§ **Work to be completed**:
Read the material below and tally how many lines hold the word "width", giving the number and nothing else.

§ **Records provided**:

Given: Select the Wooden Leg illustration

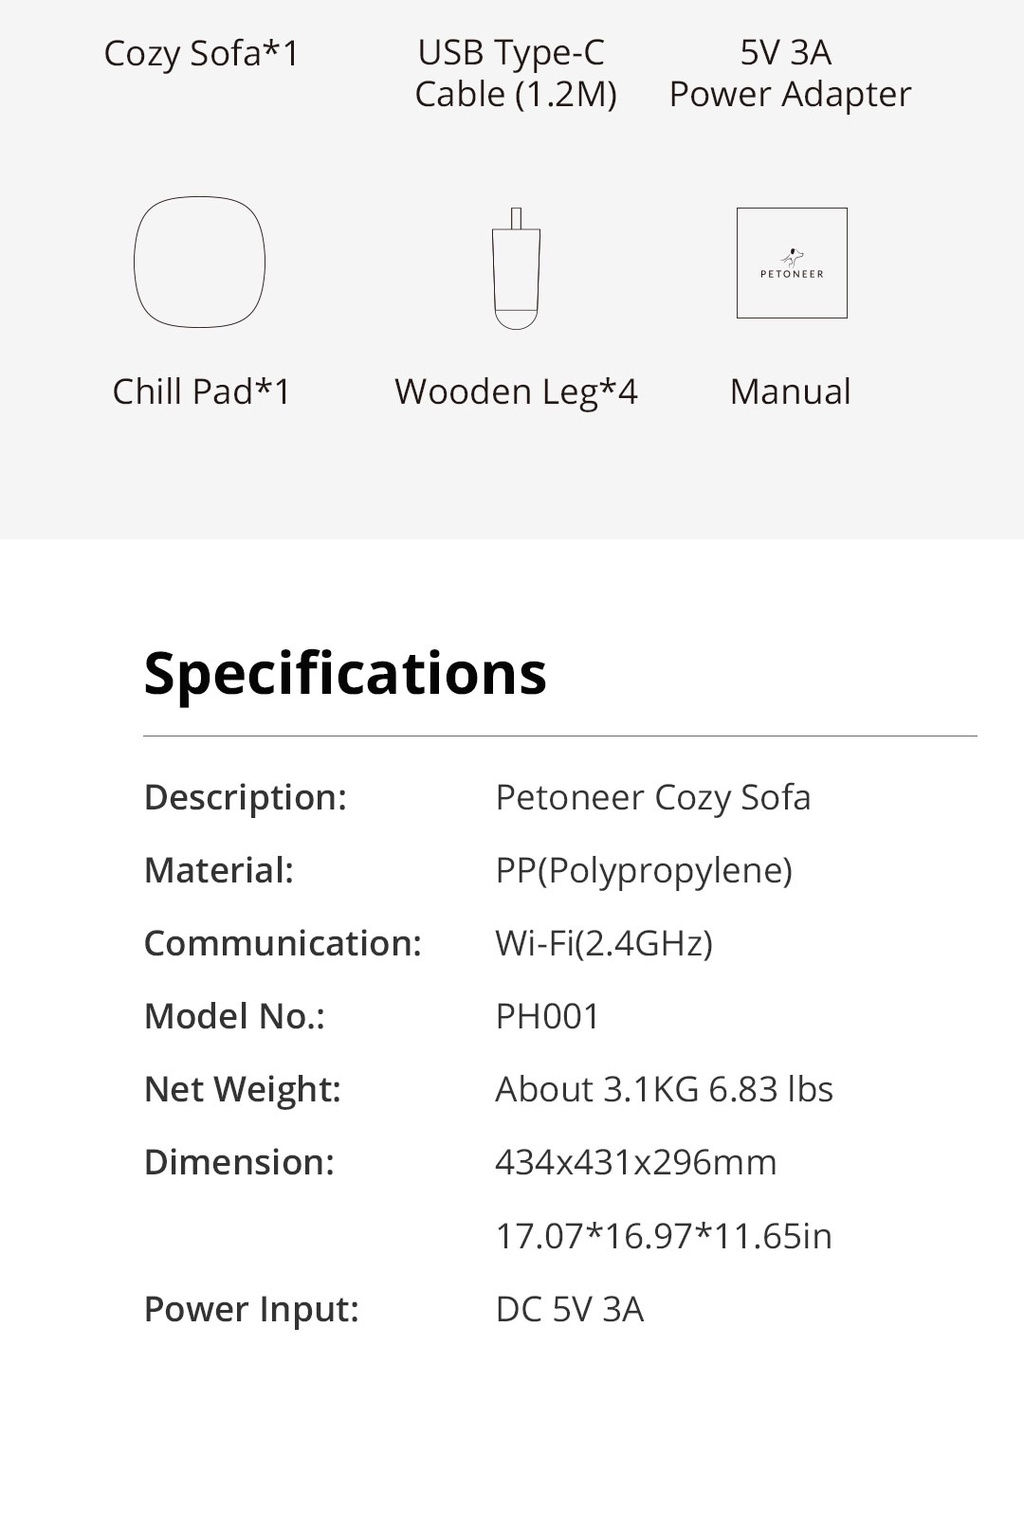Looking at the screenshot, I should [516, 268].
---
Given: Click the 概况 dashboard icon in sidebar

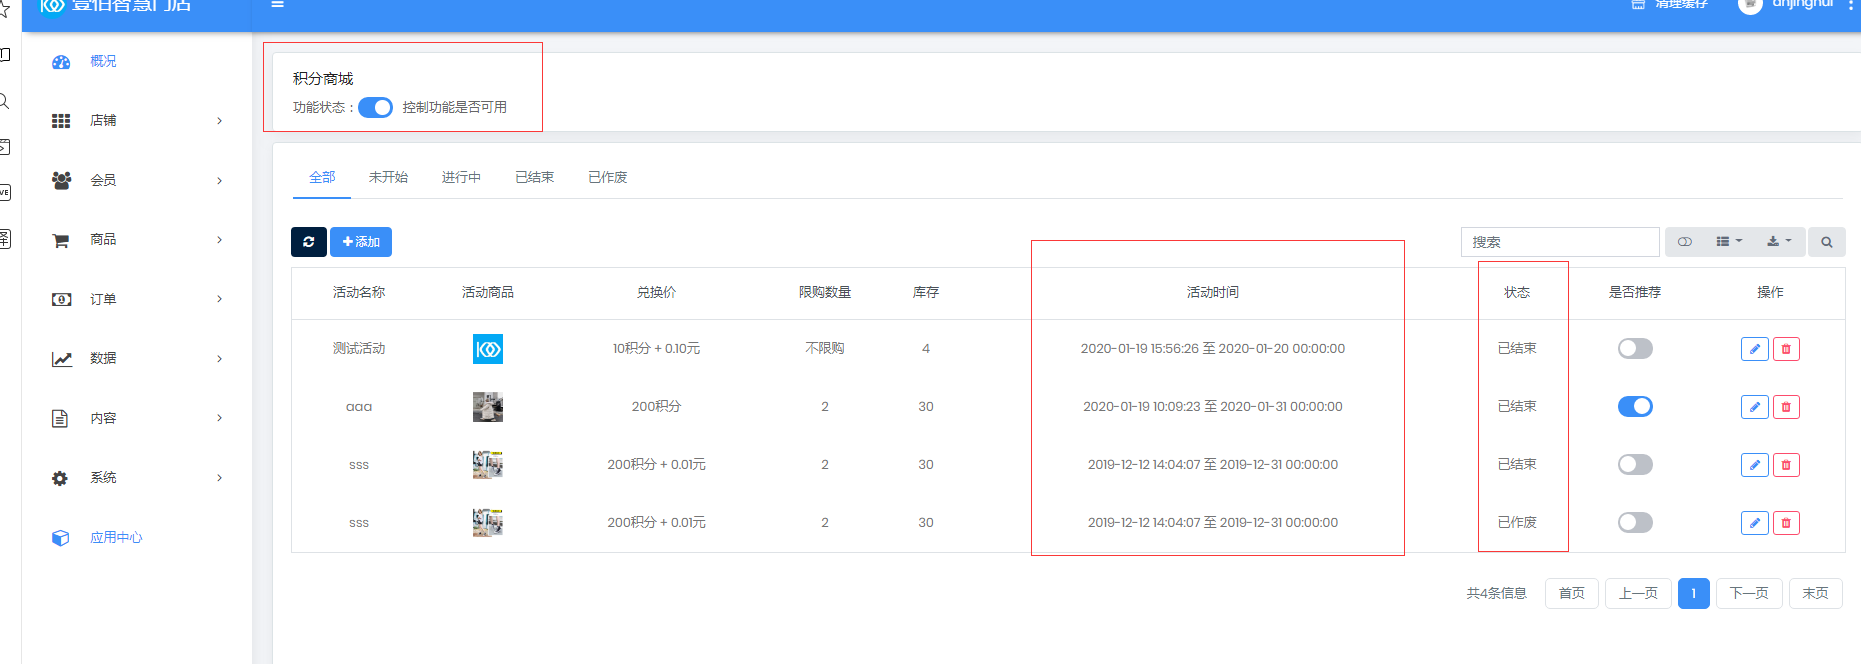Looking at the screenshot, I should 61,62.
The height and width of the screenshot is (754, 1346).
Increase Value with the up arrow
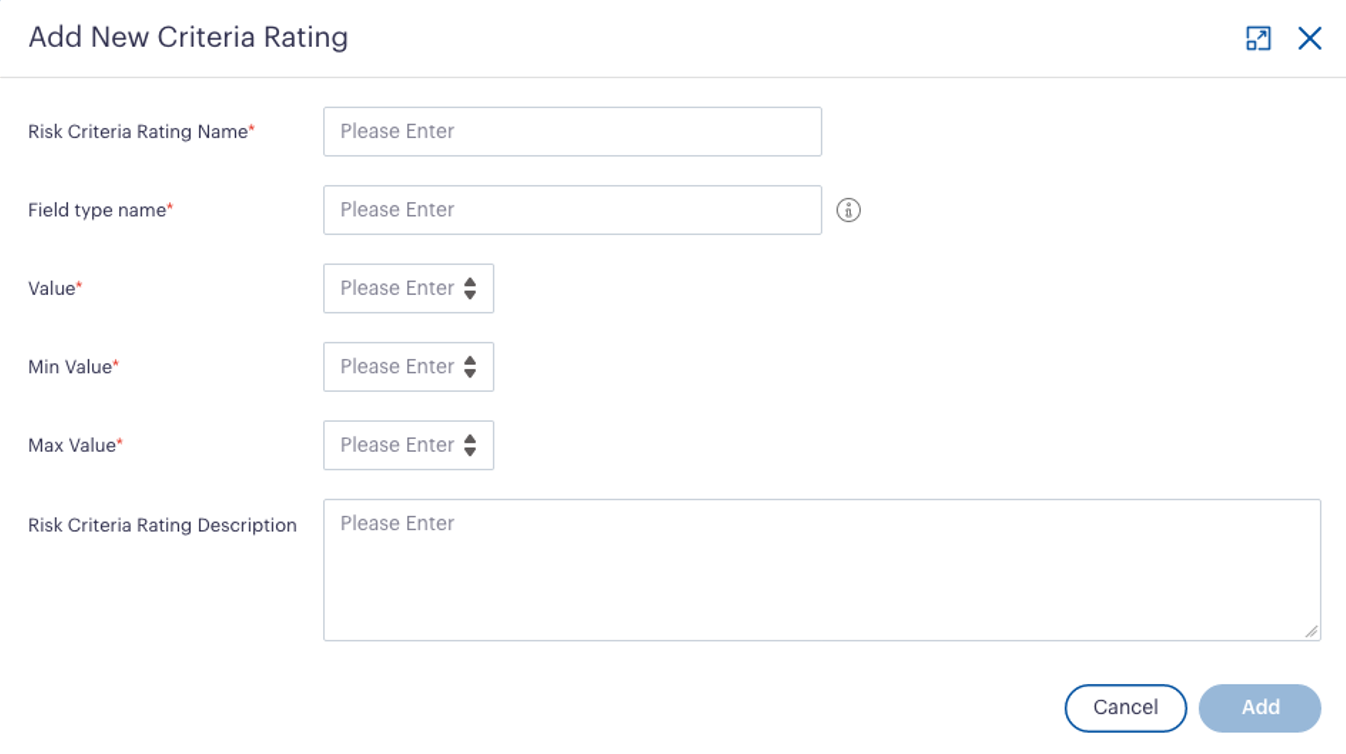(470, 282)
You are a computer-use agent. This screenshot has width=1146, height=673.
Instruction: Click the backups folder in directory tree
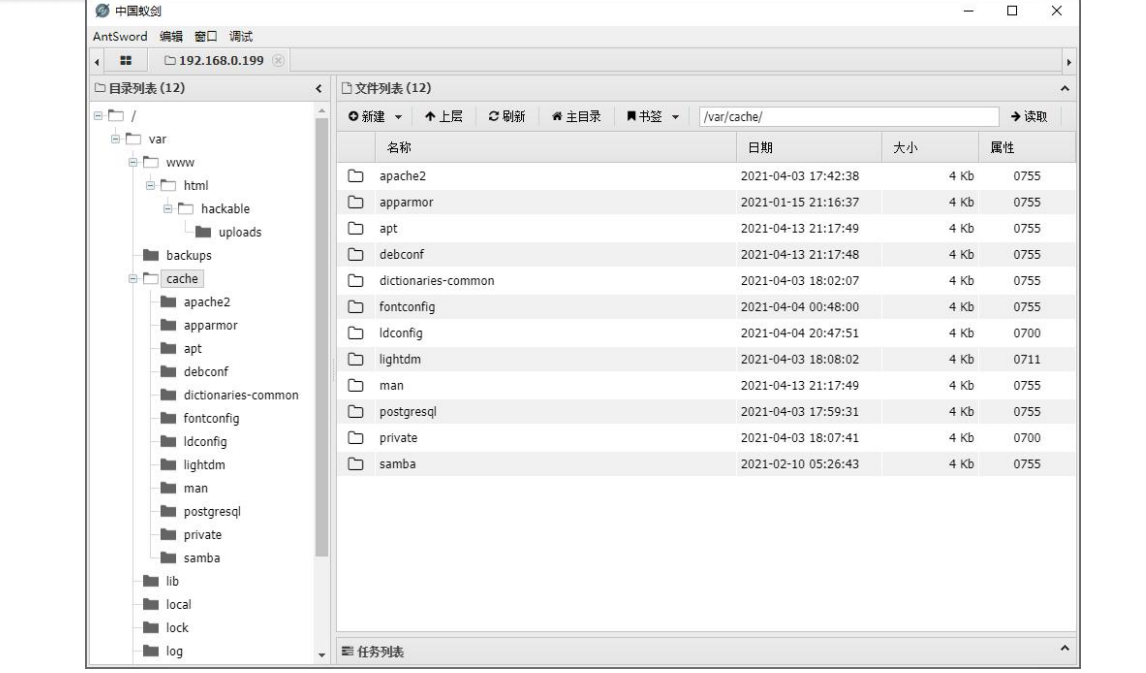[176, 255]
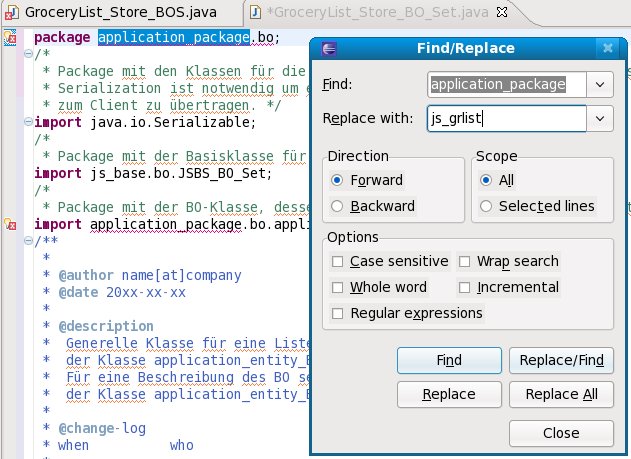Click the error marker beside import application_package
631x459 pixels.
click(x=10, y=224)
* * *
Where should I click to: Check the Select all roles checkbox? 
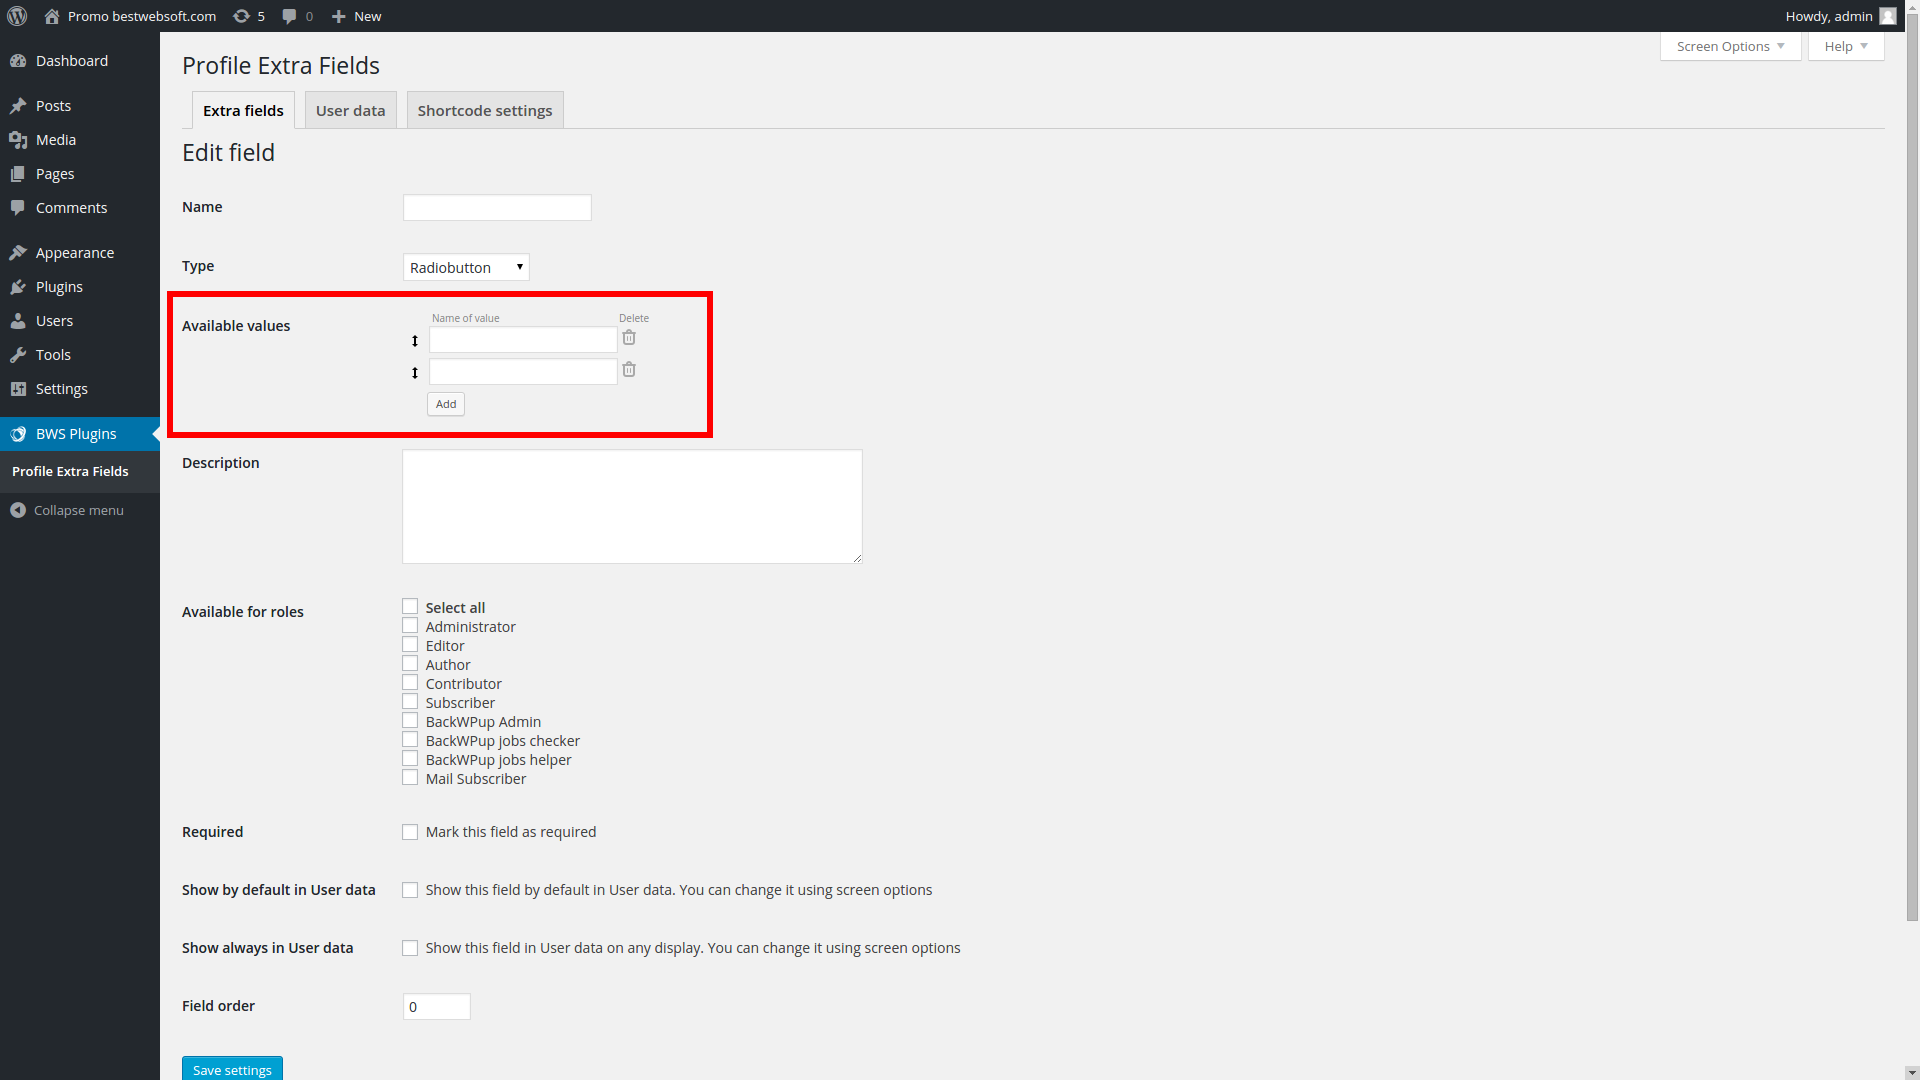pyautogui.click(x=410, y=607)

§ **Result**:
2